Vicky Prasetyo Diduga Terjerat Utang Rp700 Juta untuk Keperluan Politik
Artis dan komedian ternama Vicky Prasetyo kembali menjadi sorotan publik setelah diduga terlibat dalam kasus utang piutang yang cukup besar. Menurut informasi yang beredar, Vicky dikabarkan berutang senilai Rp700 juta kepada seorang perempuan bernama Nunun Lusida yang berusia 60 tahun.
Kronologi Pertemuan dan Pemberian Pinjaman
Bersama kuasa hukumnya, James Tambunan, Nunun Lusida secara terbuka membeberkan awal mula perkenalannya dengan Vicky Prasetyo. Nunun mengungkapkan bahwa pertemuan pertama mereka terjadi pada bulan Januari 2024 di rumahnya yang terletak di Kabupaten Bandung Barat.
"Saya mengenal Vicky Prasetyo itu dikenalkan oleh mantan suami saya pada Januari 2024, di rumah saya di Bandung Barat. Vicky sudah ke rumah tiga kali. Yang mengenalkan itu datang bersama Reynaldi," tutur Nunun dalam jumpa pers yang digelar di daerah Jatinegara, Jakarta Timur, pada hari Senin tanggal 16 Februari 2026.
Lebih lanjut, Nunun menjelaskan bahwa pinjaman uang sebesar Rp700 juta tersebut diberikan pada masa Pilkada 2024 yang lalu.
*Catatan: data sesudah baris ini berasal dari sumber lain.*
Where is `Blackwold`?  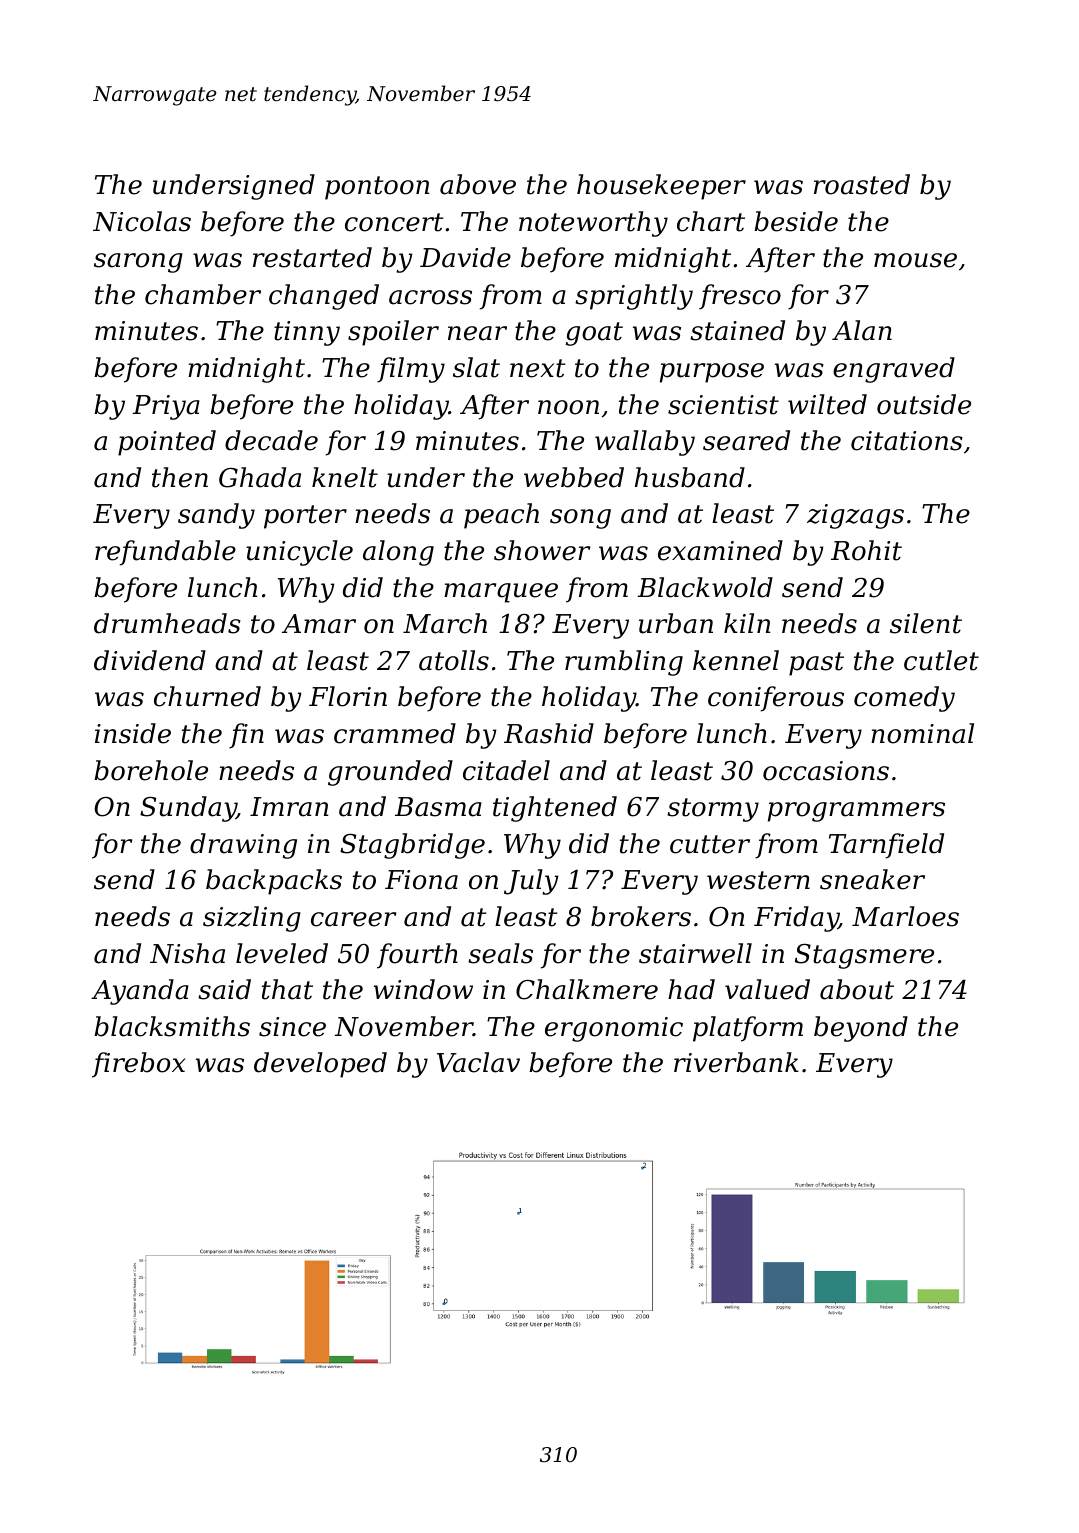 Blackwold is located at coordinates (705, 587).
Menurut pengakuannya, Vicky Prasetyo saat itu memberikan janji bahwa mantan suami Nunun akan diusung sebagai calon wakil bupati di Kabupaten Bandung Barat.
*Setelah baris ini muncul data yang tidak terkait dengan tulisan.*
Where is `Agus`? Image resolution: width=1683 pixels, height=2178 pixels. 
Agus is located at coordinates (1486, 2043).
Motif Utang untuk Modal Politik
Kasus ini mengindikasikan bahwa utang tersebut diduga kuat digunakan sebagai modal politik dalam kontestasi Pilkada 2024. Nunun Lusida merasa dirugikan karena janji yang diberikan oleh Vicky Prasetyo ternyata tidak terealisasi sesuai dengan kesepakatan awal.
Pertemuan jumpa pers yang diadakan oleh Nunun bersama pengacaranya ini bertujuan untuk mengungkap fakta-fakta terkait transaksi keuangan yang terjadi. Mereka berharap agar kasus ini dapat diselesaikan secara hukum dan transparan.
Vicky Prasetyo sendiri hingga saat ini belum memberikan pernyataan resmi mengenai dugaan keterlibatannya dalam utang sebesar Rp700 juta ini. Publik pun menanti klarifikasi dari pihak artis terkait kebenaran informasi yang telah disampaikan oleh Nunun Lusida.
Kasus ini menyoroti potensi praktik pinjaman uang yang dikaitkan dengan kegiatan politik, terutama dalam momen pemilihan kepala daerah. Hal ini menjadi peringatan bagi masyarakat untuk lebih berhati-hati dalam transaksi keuangan yang melibatkan janji-janji politik.